**Text block:**
· · · ·

# ALKALINITY AND HARDNESS



## kyle_5rb (Dec 20, 2004)

what is the best total alkalinity/buffering [KH] for piranha's?
and what is best best total hardness [GH] for piranha's?


----------



## Pterogho (Feb 8, 2004)

Carbonates do not affect P´s in any significant way, but a high Kh/bufferingcapacity makes your Ph hard/imposssible to alter in case you're not happy with it's reading.
5-10 dKh is in most cases fine for Ph-stabillity/ -controlability.
More than 15 dKh will make your Ph near impossible to change.

P's will also tolerate a good deal of hardness to your water, but soft water will bring out their colours better, and may also stimulate growth-balance to some degree.
I keep my P's at 6-8 dGh, and I'm quite satisfied with the results I get from that.


----------



## kyle_5rb (Dec 20, 2004)

whoa, whoa.....ok what is dkh and dgh?, my test kit just says "KH and GH" and tests in [ppm], and holy sh*t!!!! it's saying like 120 ppm for KH and 150ppm for GH. what do i do? and i have a master test kit that comes with 2 Ph test kits, one for Ph and one for high range Ph. i used both and on the normal Ph tester it reads from 6.0-7.6 and im getting 7.6 and on the high range tester [7.4-8.8] im getting about 7.4-7.8 [the colours kinda in the middle, more toward the 7.4]


----------



## smithgrind_who (Mar 26, 2004)

· · · ·

**Task list:**
#1 Answer these from the piranha water thread:
(a) Which range of dKh does Pterogho call fine in most cases for pH stability?
(b) At what dGh does Pterogho keep piranhas?
(c) Which pH range does kyle_5rb's normal pH tester read?
#2 List each distinct username that heads a post in the piranha water thread.
The data has no connection to the piranha water thread.

**Source material:**
· · · ·

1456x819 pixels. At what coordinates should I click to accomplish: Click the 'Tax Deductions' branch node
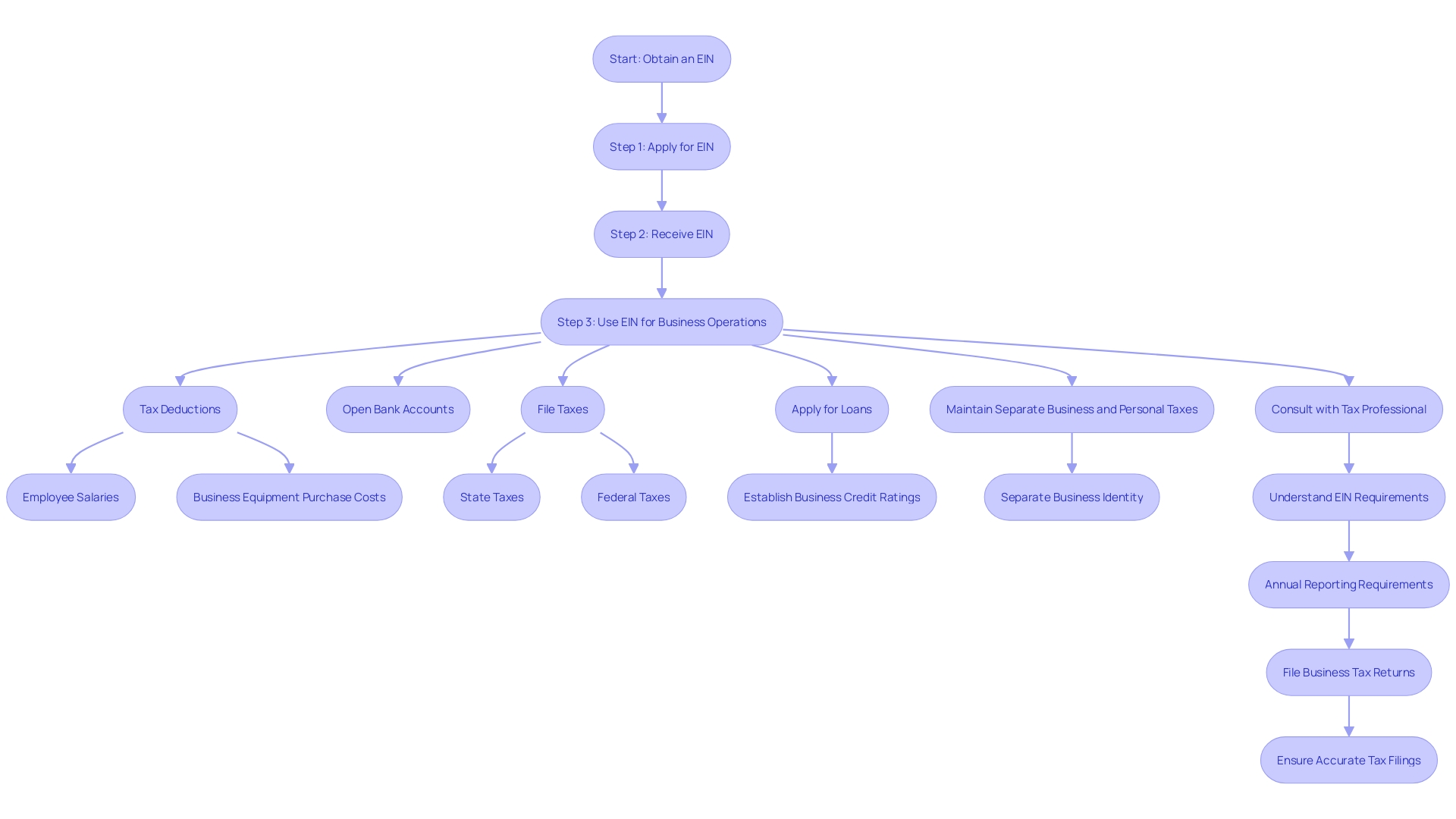pyautogui.click(x=179, y=409)
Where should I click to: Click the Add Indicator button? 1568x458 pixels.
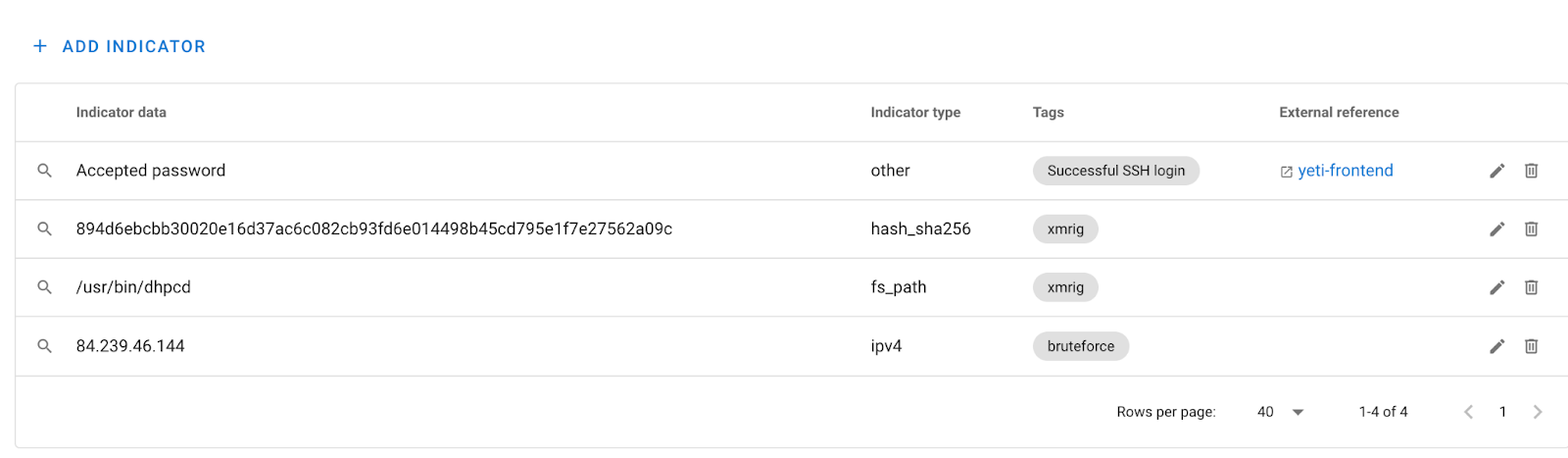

· · · ·

**The responses:**
#1
(a) 5-10 dKh
(b) 6-8 dGh
(c) 6.0-7.6

#2
kyle_5rb
Pterogho
smithgrind_who